Лоренц бесцельно поглазел на стеклянный стол, на закрытый ноутбук и содрогнулся. Он уже давно ни с кем не обсуждал собственные литературные планы, и даже не думал, насколько это больно. Конечно, проблемы с творчеством волновали его, но он даже не догадывался, насколько глубоки эти проблемы. Всему виной Марлис, всему виной кризис, всему виной все, что угодно, кроме него самого. И выпивка здесь абсолютно не при чем.

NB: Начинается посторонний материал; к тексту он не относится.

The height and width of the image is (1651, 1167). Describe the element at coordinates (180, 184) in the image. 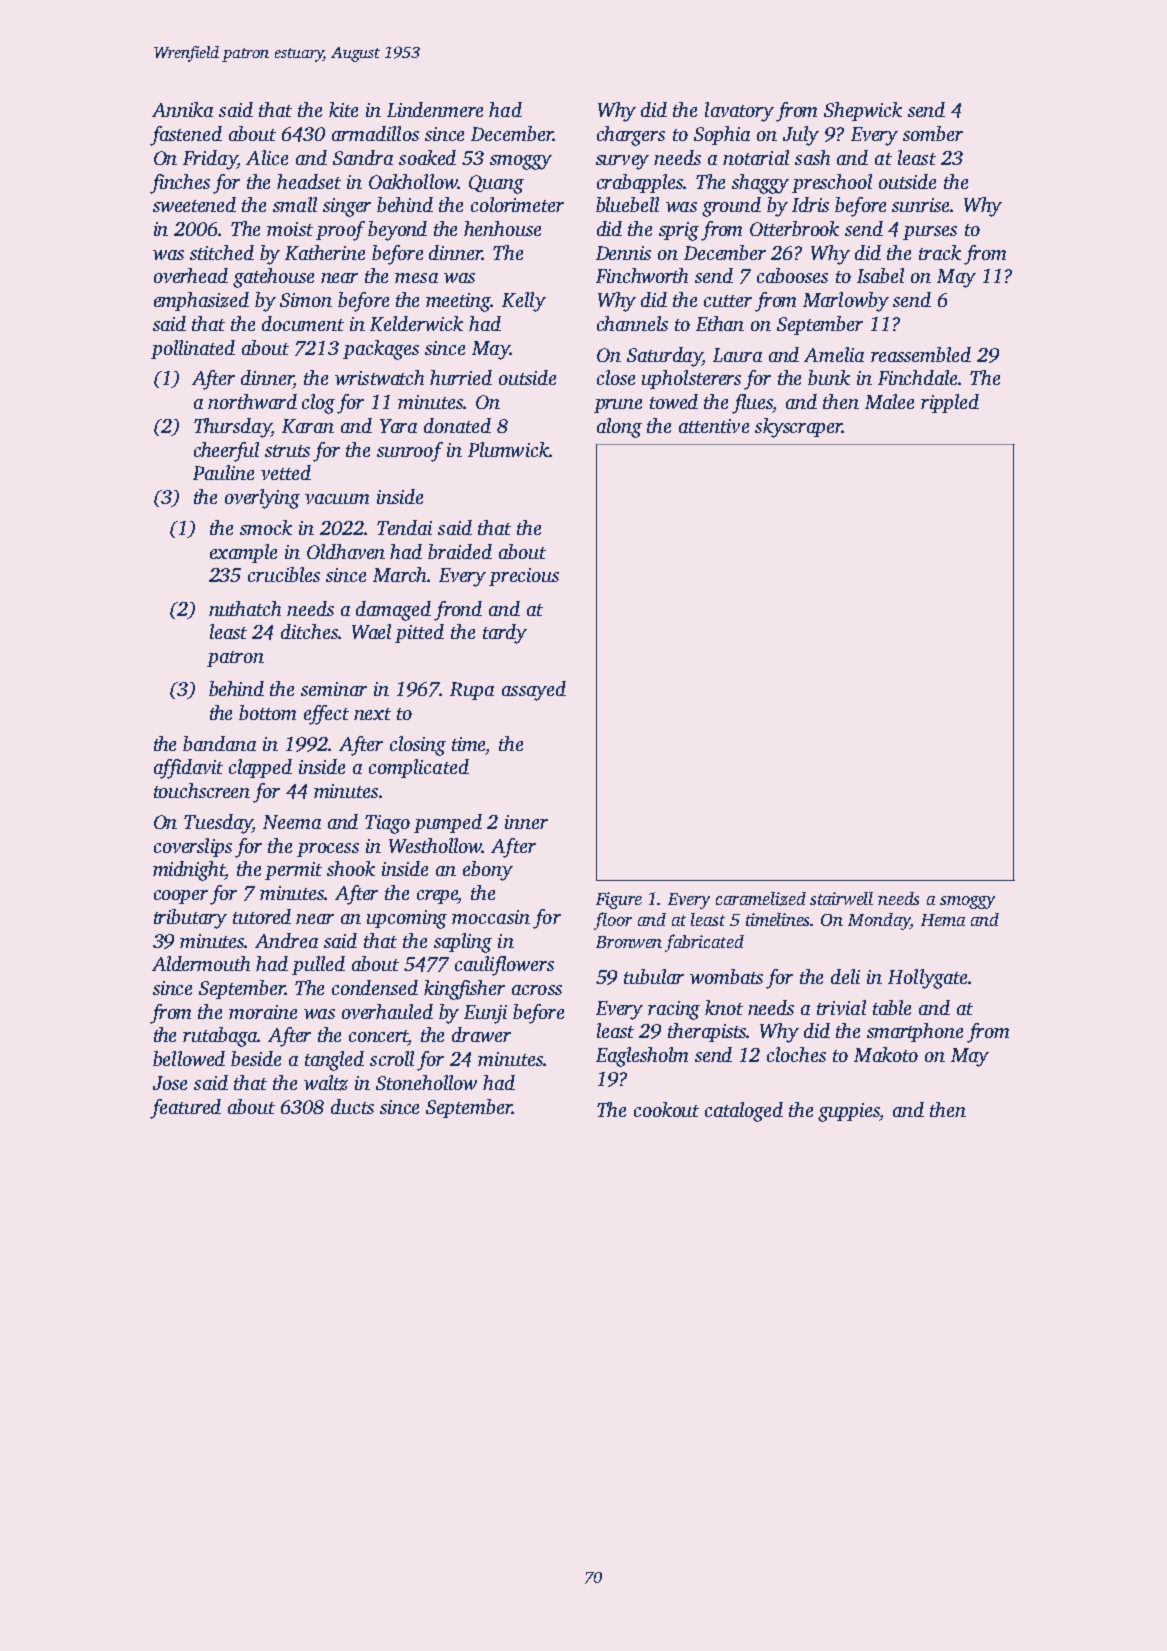

I see `finches` at that location.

– Я не пьяница, Варин. И не надо считать меня таковым.
– Хм, а ты так в этом уверен? – вопрос Варина ударил не хуже прямого хука. Лоренц потер щетину на подбородке, пытаясь найти какие-то аргументы, но в голову так ничего и не пришло.
– Что тебе нужно, Варин? Я понимаю, что не оправдал кучу надежд. И твоих, и Марлис, и детей, и издательства, и может быть, самого Господа Бога. Ты хочешь, что бы я извинился?
– О чем ты пишешь сейчас, Лори? Мне твои извинения до одного места, знаешь ли.
Лоренц поерзал в кресле, собираясь с мыслями.
– На самом деле, я не знаю о чем писать. В прежние времена, я мог превратить любую идею, даже самую ничтожную, в настоящую историю. Мысли сами приходили в голову, стоило мне только уцепиться за какую-то деталь. Я всегда считал себя выше бульварных писак. А теперь, я не вижу в этом никакого смысла. Сюжет не складывается, герои не появляются. Если раньше персонажи были живыми, то теперь напоминают трупы, которые подключили к сети с напряжением – они шевелятся, но живее, чем были, не становятся.